Es durfte unmöglich so weitergehen. Alles andere, alles, nur nicht das. So tief gesunken war ich und so schwach. Der Tod wäre besser. Ich sehnte mich nach ihm. Von jedem Tag und von jeder Stunde erwartete ich Erlösung, doch sie kam nicht. Ich erwartete irgendeine Nachricht, irgendeinen Besuch. Ich dachte, gleich geht die Tür auf und meine Qual hat eine Ende. Nichts, niemand, nichts.

Woher sollte auch die Erlösung kommen, da doch der ganze Schmerz und der ganze Schrecken aus meinem Innersten kamen?

Melitta sagte:

»Hast du wieder Kopfweh?«

»Ja, wieder.«

»Was sollen wir denn machen? Es nimmt ja kein Ende.«

Sie sprach dies mit Schmerz, denn ich tat ihr leid. Ich übersetzte aber die Worte vor mich hin: wenn es keine Ende nimmt, so muß man eben ein Ende machen.

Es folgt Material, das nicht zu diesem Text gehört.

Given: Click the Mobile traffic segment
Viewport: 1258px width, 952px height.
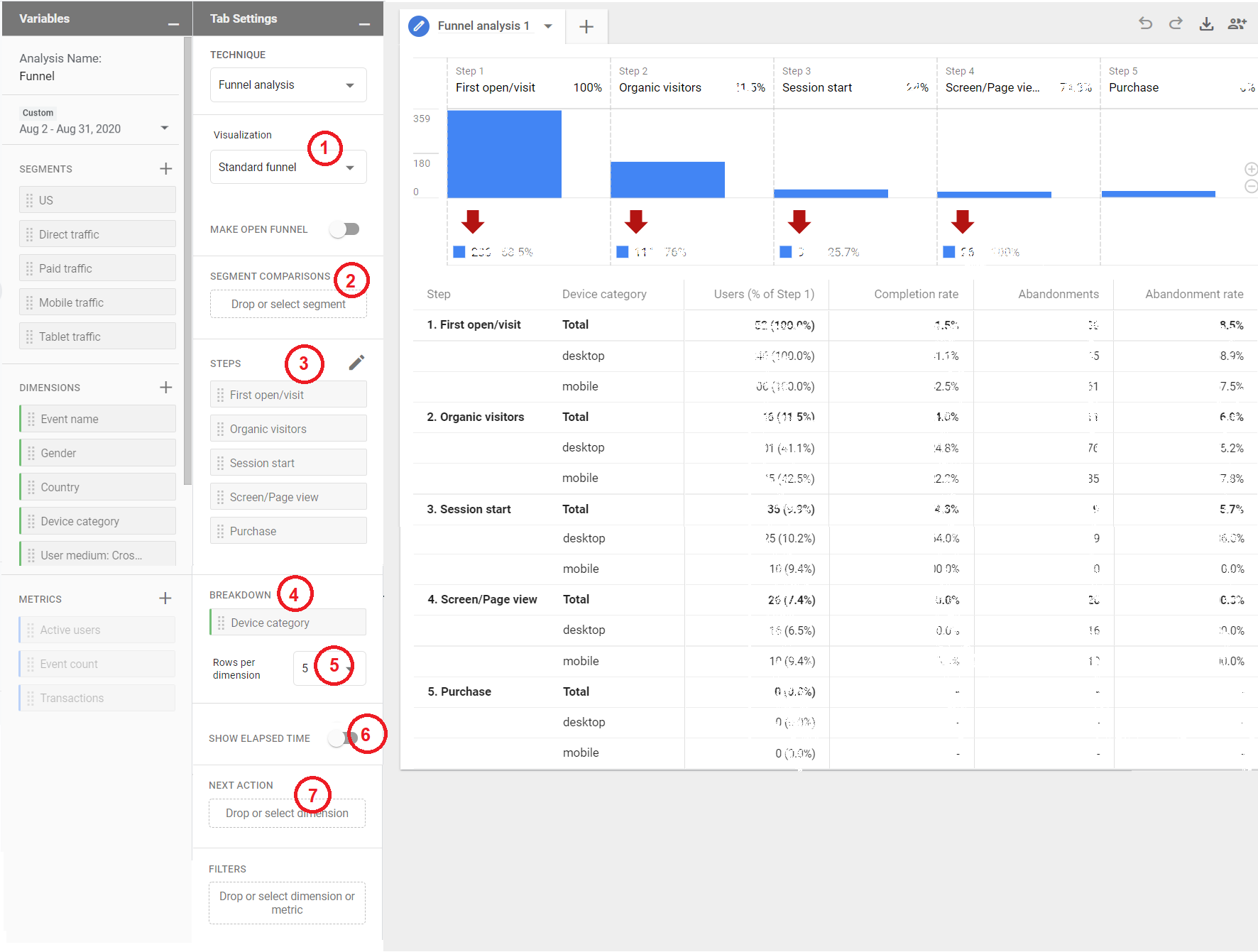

Gewiß. Das Leben drängte mich zur Entscheidung. Jeder Mensch, der über den Korridor unseres Hotels ging, jeder Mensch auf der Straße wußte doch, wohin und wozu er geht. Jeder tat seine Arbeit, ich konnte aber nichts tun. Seit vielen Monaten konnte ich nicht mehr arbeiten. Was sollte ich denn auch arbeiten? Ist das Bücherlesen eine Arbeit? Und wenn ich lesen könnte! Nach zwei Seiten, oft nach wenigen Zeilen bekam ich Kopfweh, ein Spinngewebe legte sich um mein Gehirn, ich las zum fünftenmal den gleichen langen Satz, erschrak in seiner Mitte, klammerte mich krampfhaft an irgendein Wort, las den Satz wieder von neuem und konnte ihn nie zu Ende lesen. Der Schmerz in der linken Schläfe wurde immer unerträglicher, und alle Gegenstände, die auf meinem Tisch waren, führten einen geheimen Krieg gegen mich. Ich konnte unmöglich das Tintenfaß ansehen, ohne dabei zu denken, daß es nachgefüllt werden müsse und ganz verstaubt sei. Es war mir aber unmöglich, die wenigen Schritte zu machen, um vom Fensterbrett das Fläschchen mit frischer Tinte zu holen. Der Bleistift war an einem Ende stumpf, am anderen – abgenagt. Warum ist er abgenagt? Und wer hat wieder alle Bücher verkehrt hingelegt? Ich kann weder lesen noch schreiben, wenn die Bücher so unordentlich herumliegen. Und dann sind wir auch so spät aufgestanden. In eineinhalb Stunden sollen wir zu Mittag essen. Was soll ich nun in diesen eineinhalb Stunden anfangen, wenn es mir so qualvoll ist, auch nur eine Seite zu lesen? Diese ewigen Tonleitern nebenan, und auch der Geiger will gar nicht aufhören! Der Arzt sagte mir: »Neurasthenie, mein Bester, nichts als Neurasthenie«, und darum sollte ich täglich in seine Wasserheilanstalt kommen. Ich ging auch zwei Monate lang täglich hin; doch es half mir nicht. Im Gegenteil: ich fühlte mich noch elender. Ich gab darum die Kur auf. Auch hatte ich kein Geld. Und ich war bereits davon überzeugt, daß mir nichts mehr helfen könne. Ich hatte das dunkle und doch eindringliche Gefühl eines von Jägern umzingelten Wildes. Die Jäger sind zwar noch weit, das Tier weiß aber, daß der Ring immer enger wird. Ich hatte bereits aufgehört, nach Ausdrücken für meine Empfindungen zu suchen. Jedes Ding sprach zu mir ohne Worte, und auch ich sprach so zu jedem Ding. Meine Seele unterhielt sich mit allen Dingen durch geheime Zeichen, doch alle Zeichen bedeuteten den Tod.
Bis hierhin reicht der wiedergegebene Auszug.